Essa, infatti, non limita più i suoi sforzi all’identificazione del soggetto, alla descrizione di figure o scene e delle successive evoluzioni grafiche per cui passò l’espressione figurata, alla costituzione di gruppi più o meno ben classificati. L’opera d’arte, considerata come manifestazione di un pensiero e al servizio di finalità superiori, dopo determinato il suo genere figurativo (simbolico, tipologico, allegorico, ciclico o narrativo), non soltanto viene situata nella catena generale degli sviluppi genetici dell’arte cristiana reperibili tanto nello spazio quanto nel tempo, ma pure studiata in tutti i suoi elementi costitutivi, anche quelli più nascosti, fino a raggiungere, attraverso le varie interferenze ideologiche concorrenti alla sua elaborazione, l’intero concetto ispiratore cui deve la sua esistenza. L’«immagine» creata per servire da veicolo di idee e di sentimenti tra l’ideatore e chi contempla, per l’iconologo diventa viceversa segno, simbolo, specchio, documento ricco d’informazioni sulle credenze, gli stati d’animo, i modi di vedere, gli usi, gli scopi di una determinata religione o civiltà.

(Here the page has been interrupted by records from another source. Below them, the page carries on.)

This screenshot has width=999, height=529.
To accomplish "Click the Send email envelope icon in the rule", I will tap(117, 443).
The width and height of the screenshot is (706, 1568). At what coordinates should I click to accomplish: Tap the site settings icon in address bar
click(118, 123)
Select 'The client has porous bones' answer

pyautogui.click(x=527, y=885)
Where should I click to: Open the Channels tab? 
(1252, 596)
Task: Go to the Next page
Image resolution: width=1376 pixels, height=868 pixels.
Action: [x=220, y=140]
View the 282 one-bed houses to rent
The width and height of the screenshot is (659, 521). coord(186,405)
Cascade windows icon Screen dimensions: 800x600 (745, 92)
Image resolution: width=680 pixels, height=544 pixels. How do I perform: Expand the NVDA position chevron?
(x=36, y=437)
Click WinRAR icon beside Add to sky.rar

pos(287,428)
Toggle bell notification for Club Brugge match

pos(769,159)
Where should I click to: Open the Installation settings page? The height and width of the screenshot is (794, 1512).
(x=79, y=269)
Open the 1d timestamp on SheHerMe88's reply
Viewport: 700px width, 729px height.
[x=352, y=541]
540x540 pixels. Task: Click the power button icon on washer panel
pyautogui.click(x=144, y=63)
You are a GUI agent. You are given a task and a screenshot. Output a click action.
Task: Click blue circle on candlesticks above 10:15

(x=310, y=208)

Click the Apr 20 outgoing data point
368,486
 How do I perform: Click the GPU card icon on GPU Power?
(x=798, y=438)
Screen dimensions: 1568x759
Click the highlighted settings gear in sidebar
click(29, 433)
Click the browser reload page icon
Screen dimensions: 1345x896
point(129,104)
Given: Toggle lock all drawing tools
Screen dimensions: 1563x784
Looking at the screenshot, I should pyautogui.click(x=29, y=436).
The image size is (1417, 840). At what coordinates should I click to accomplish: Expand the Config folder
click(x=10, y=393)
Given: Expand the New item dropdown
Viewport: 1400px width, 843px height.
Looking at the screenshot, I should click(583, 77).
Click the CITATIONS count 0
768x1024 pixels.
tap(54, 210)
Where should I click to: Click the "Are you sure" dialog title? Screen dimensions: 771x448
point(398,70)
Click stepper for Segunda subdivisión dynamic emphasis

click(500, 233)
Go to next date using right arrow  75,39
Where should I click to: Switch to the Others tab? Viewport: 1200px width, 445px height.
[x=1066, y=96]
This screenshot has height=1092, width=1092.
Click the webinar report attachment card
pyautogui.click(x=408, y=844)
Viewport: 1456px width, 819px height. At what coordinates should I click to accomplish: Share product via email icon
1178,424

Tra l’iconografia e la storia dell’arte vi è una certa differenza, ma differenza non significa, o non dovrebbe significare, antagonismo, giacché l’una è sussidio e completamento dell’altra. Anche se in certi casi diventa difficile stabilire dove finisce il compito dell’iconografo e comincia, invece, quello dello storico dell’arte o viceversa, in linea di massima si può dire che per il primo l’elemento formale, come tale, non ha un interesse diretto (anche una rappresentazione priva di bellezza rimane per lui preziosa testimonianza) mentre, per il secondo, anche se intenda raggiungere attraverso la creazione artistica il mondo interiore del creatore, la qualità estetica, stilistica e tecnica e le sue vicende sono di primaria importanza.

Le due scienze non si possono però del tutto separare; si debbono piuttosto orientare verso una stretta collaborazione. Lo studio genetico dei temi iconografici è addirittura impossibile senza chiare delimitazioni geografiche e datazioni cronologiche sicure, ottenute appunto spesse volte unicamente per via di analisi stilistica, mentre l’analisi degli schemi e la valutazione dei gruppi o complessi iconografici può premunire la ricerca stilistica contro deviazioni ed errori nelle proprie conclusioni. Se tutte due le scienze, insomma, hanno come oggetto materiale le creazioni figurate, ciò che è fine per l’una diventa quasi sempre mezzo per l’altra.

Scienza ausiliaria della storia dell’arte cristiana, l’iconografia lo è anche in alcuni casi della teologia, nella misura in cui riesce ad illustrare i vari e successivi aspetti della fede e delle credenze popolari riflessi nelle opere d’arte.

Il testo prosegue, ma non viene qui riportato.